A systematic search of Medline, EMBASE and CINAHL electronic databases was performed. Original research articles reporting all-cause mortality following surgery in patients with aortic regurgitation and severe left ventricular systolic dysfunction (LVSD) were identified. Nine of the 10 eligible studies were observational, single-center, retrospective analyses. Survival ranged from 86 to 100% at 30 days; 81 to 100% at 1 year and 68 to 84% at 5 years. Three studies described an improvement in mean left ventricular ejection fraction (LVEF) following aortic valve replacement (AVR) of 5–14%; a fourth study reported an increase in mean left ventricular ejection fraction (LVEF) of 9% in patients undergoing isolated AVR but not when AVR was combined with coronary artery bypass graft and/or mitral valve surgery. Three studies demonstrated improvements in functional New York Heart Association (NYHA) class following AVR. Additional studies are needed to clarify the benefits of AVR in patients with more extreme degrees of left ventricular systolic dysfunction (LVSD) and the potential roles of cardiac transplantation and transaortic valve implantation.

Financial & competing interests disclosure

The authors have no relevant affiliations or financial involvement with any organization or entity with a financial interest in or financial conflict with the subject matter or materials discussed in the manuscript. This includes employment, consultancies, honoraria, stock ownership or options, expert testimony, grants or patents received or pending, or royalties.

No writing assistance was utilized in the production of this manuscript.

Key issues
  • Patients with aortic regurgitation (AR) and severe left ventricular systolic dysfunction (LVSD) are at high risk of adverse outcomes.

  • Patients with AR and severe LVSD are often managed conservatively. <3% of patients with AR undergoing aortic valve replacement (AVR) had severe LVSD in the Euro Heart Survey and only one-third of all patients with AR and severe LVSD in one single-center study ultimately underwent surgery.

  • No randomized controlled trials have investigated the use of surgery (or other treatment modalities) in this population.

  • In retrospective, mainly single-center analyses, AVR is associated with satisfactory short- to medium-term survival in patients with AR and severe LVSD (86–100% at 30 days; 81–100% at 5 years and 68–84% at 5 years).

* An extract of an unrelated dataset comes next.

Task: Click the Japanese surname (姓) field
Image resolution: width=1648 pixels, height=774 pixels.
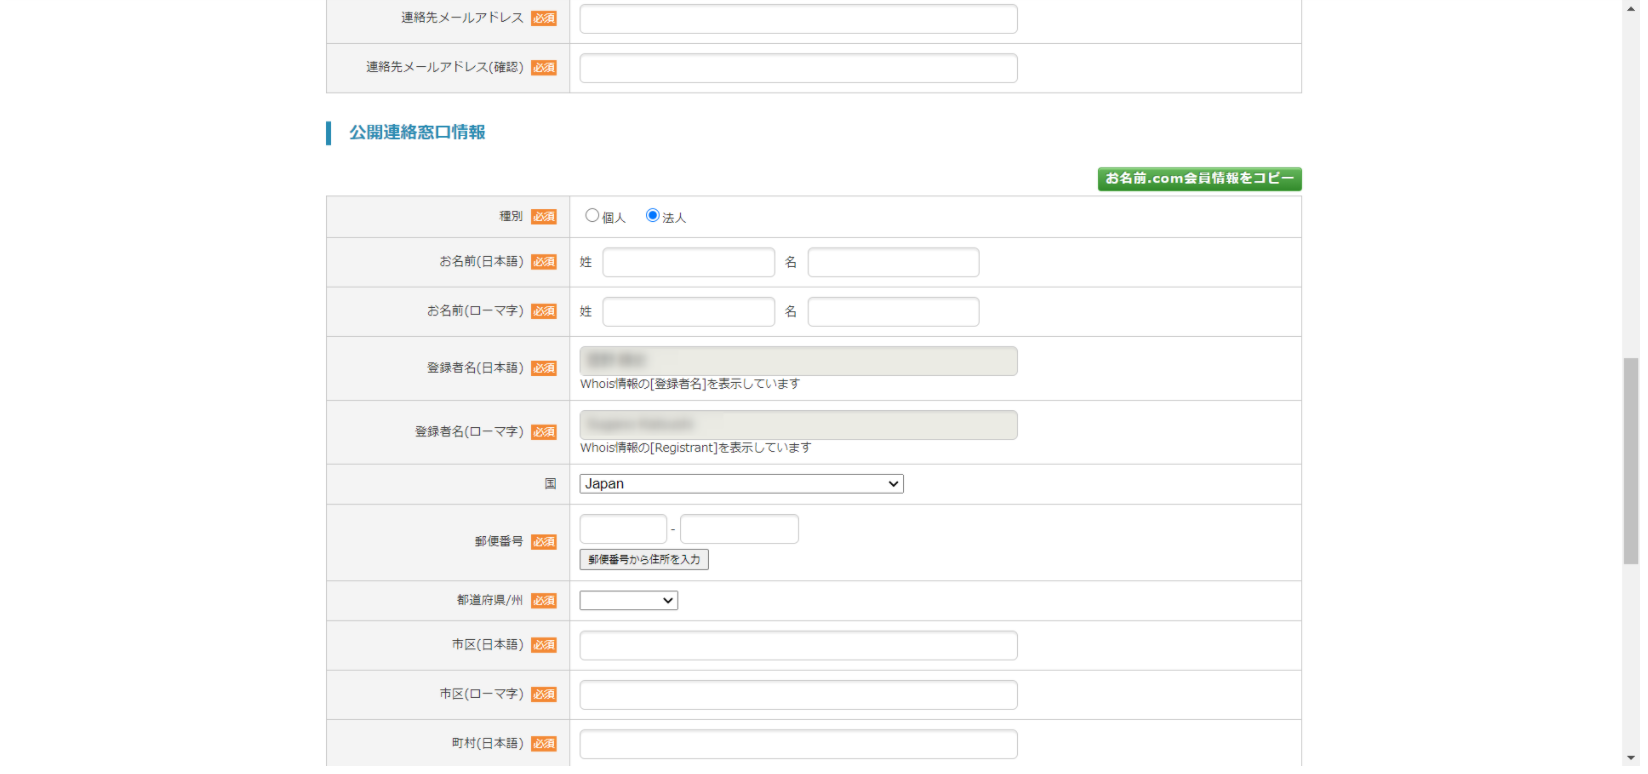Action: [x=688, y=262]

  • Three studies described an improvement in mean aortic valve replacement following AVR ranging from 5 to 14%; a fourth study reported an increase in mean left ventricular ejection fraction of 9% but only in patients undergoing isolated AVR (as opposed to AVR combined with CABG and/or mitral valve surgery). Three studies also demonstrated a marked improvement in functional NYHA class following AVR.

  • With advances in surgical techniques, anesthetic care and heart failure therapy, the prognosis of patients with AR and severe LVSD can be expected to improve further.

  • No studies have specifically investigated the role of cardiac transplantation or transaortic valve implantation in patients with AR and severe LVSD.

  • Additional studies are needed to investigate the role of AVR in patients with other high-risk features including more extreme LVSD, as well as the roles of transaortic valve implantation and cardiac transplantation.